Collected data
■ ■ ■ ■ ■ ■ ■
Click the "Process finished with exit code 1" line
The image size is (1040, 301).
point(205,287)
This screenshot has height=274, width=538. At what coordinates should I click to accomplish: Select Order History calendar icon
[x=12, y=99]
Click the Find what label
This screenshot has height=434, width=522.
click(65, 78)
■ ■ ■ ■ ■ ■ ■
Goal of the exercise. All lines from the one that holds "This screenshot has height=274, width=538." through the end of the records are to be returned exactly, including both boundary lines, and no others.

Answer below.
This screenshot has height=274, width=538. At what coordinates should I click to accomplish: Select Order History calendar icon
[x=12, y=99]
Click the Find what label
This screenshot has height=434, width=522.
click(65, 78)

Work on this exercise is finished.